Stated goal
Please keep only the lines below that contain the word "dropdown", and copy each of them out.

[Stored data]
>> START

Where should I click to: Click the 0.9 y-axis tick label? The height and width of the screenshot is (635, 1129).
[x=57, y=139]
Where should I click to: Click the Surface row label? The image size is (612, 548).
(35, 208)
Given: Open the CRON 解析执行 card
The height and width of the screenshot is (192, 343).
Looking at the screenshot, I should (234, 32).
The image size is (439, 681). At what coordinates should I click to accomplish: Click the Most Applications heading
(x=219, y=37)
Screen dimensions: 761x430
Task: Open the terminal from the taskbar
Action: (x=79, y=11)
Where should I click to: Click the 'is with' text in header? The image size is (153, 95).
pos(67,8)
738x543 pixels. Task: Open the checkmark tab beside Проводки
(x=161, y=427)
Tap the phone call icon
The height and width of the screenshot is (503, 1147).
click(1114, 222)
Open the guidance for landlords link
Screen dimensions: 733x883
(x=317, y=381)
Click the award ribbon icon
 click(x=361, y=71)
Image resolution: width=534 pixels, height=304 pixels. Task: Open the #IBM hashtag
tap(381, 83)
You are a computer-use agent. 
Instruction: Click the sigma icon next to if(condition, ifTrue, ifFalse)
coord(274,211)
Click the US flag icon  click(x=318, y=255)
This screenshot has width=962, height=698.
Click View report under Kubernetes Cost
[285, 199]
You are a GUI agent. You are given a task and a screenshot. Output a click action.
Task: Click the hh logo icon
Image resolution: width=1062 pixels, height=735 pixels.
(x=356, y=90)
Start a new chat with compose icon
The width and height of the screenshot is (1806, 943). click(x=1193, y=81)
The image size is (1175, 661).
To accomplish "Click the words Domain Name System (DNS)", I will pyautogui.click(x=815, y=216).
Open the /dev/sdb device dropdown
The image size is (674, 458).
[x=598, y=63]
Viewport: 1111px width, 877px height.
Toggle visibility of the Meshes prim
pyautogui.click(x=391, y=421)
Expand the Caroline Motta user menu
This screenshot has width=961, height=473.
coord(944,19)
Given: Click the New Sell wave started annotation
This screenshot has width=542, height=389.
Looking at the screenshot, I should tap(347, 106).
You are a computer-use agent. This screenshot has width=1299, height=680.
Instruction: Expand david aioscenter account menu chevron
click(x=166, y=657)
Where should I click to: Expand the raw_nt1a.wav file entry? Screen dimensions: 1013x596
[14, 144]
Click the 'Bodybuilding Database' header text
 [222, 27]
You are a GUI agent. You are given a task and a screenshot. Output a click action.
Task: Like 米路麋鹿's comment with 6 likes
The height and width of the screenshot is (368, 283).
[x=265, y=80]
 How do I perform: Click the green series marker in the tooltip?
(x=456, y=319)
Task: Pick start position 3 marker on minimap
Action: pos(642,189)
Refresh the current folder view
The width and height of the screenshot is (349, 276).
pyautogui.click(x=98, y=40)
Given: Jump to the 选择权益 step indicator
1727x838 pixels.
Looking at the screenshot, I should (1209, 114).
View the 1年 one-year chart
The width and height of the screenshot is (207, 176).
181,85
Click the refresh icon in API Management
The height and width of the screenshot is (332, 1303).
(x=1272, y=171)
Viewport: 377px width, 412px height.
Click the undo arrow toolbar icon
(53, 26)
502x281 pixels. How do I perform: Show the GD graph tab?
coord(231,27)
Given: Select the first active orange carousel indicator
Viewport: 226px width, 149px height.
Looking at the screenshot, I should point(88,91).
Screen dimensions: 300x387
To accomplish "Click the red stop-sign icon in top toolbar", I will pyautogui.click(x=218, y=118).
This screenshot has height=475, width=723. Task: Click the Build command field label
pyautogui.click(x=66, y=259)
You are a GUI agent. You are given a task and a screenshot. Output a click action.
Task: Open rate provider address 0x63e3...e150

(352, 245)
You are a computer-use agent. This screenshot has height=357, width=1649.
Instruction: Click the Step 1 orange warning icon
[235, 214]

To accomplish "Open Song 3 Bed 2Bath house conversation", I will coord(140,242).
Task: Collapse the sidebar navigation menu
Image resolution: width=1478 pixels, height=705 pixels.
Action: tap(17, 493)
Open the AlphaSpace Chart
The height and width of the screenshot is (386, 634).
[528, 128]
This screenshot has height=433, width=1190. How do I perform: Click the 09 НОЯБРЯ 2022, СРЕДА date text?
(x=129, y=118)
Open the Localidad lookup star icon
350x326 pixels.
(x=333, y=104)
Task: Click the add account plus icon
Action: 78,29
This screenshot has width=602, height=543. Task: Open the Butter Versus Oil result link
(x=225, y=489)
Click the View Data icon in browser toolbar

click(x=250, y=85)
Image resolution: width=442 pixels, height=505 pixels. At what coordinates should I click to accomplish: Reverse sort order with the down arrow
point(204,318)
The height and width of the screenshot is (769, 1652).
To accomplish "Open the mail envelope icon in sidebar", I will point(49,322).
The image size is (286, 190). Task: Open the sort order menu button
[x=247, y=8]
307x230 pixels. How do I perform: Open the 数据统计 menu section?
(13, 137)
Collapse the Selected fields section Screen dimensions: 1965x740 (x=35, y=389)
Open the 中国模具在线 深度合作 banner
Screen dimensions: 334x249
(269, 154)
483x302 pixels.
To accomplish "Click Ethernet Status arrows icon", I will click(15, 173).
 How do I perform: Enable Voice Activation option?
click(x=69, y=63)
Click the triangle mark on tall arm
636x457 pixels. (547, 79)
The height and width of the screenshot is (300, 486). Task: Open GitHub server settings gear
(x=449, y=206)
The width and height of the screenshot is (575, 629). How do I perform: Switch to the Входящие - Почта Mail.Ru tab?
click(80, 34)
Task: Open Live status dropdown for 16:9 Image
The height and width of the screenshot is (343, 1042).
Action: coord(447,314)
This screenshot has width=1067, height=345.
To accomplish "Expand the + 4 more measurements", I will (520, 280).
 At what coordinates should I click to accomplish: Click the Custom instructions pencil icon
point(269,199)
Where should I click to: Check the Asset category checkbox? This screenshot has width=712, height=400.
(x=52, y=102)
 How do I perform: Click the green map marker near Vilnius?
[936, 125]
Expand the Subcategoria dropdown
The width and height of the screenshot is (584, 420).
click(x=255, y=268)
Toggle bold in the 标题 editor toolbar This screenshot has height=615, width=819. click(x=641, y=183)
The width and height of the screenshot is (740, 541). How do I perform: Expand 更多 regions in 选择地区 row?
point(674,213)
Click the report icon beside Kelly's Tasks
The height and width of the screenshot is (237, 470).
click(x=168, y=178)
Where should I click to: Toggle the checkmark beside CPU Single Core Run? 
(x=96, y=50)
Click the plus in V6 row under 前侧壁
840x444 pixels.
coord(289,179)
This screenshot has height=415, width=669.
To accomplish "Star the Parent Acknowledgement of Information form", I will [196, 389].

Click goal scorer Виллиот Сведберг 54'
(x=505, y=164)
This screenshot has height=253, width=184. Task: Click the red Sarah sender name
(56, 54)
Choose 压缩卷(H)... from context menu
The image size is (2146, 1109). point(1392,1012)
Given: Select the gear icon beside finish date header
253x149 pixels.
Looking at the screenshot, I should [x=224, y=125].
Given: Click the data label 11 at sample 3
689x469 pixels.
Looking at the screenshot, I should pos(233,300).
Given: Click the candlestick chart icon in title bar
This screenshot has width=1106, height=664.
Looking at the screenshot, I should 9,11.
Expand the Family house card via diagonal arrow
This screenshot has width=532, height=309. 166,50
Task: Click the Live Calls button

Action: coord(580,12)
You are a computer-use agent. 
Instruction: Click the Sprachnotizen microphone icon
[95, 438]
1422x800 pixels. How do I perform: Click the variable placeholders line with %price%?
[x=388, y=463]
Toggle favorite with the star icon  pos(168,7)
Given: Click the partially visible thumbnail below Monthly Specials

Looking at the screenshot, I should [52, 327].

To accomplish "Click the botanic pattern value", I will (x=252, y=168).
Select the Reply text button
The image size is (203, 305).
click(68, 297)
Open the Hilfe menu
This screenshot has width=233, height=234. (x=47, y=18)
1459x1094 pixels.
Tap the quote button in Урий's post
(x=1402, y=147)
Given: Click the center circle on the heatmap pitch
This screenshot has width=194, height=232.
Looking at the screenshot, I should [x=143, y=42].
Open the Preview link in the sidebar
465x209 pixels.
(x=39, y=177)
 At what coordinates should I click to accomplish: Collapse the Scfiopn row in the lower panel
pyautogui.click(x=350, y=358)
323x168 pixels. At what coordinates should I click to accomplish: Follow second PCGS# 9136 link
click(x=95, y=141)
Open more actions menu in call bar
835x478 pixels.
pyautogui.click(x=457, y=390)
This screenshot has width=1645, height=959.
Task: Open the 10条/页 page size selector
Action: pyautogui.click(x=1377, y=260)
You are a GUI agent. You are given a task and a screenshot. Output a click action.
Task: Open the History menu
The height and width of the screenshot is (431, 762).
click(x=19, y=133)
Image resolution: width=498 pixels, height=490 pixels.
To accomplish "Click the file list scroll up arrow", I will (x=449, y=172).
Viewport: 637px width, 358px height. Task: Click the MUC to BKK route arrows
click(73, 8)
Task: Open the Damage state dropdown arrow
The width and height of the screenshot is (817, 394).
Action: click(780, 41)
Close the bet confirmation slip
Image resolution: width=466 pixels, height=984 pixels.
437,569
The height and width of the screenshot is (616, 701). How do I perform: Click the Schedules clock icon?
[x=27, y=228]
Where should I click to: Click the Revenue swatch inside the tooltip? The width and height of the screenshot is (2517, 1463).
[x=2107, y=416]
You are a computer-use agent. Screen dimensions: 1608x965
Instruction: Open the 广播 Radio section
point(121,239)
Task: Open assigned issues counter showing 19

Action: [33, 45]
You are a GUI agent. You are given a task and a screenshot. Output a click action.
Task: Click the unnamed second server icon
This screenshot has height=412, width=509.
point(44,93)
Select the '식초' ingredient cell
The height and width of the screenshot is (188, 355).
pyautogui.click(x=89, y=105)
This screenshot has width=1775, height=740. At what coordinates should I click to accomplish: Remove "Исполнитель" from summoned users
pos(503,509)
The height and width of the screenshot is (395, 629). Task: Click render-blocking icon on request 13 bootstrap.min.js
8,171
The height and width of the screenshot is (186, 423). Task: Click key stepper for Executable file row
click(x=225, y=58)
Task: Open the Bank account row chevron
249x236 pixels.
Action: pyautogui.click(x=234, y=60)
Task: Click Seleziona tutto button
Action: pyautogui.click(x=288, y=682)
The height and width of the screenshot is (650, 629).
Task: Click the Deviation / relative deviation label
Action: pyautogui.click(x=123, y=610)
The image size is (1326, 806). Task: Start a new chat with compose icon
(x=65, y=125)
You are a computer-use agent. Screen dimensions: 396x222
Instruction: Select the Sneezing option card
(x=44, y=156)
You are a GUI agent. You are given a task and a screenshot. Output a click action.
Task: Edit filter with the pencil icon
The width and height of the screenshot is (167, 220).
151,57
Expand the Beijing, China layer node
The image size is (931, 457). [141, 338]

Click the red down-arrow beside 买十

>> END

Solved exercise
Open the /dev/sdb device dropdown
Task: Open Live status dropdown for 16:9 Image
Expand the Subcategoria dropdown
Task: Open the Damage state dropdown arrow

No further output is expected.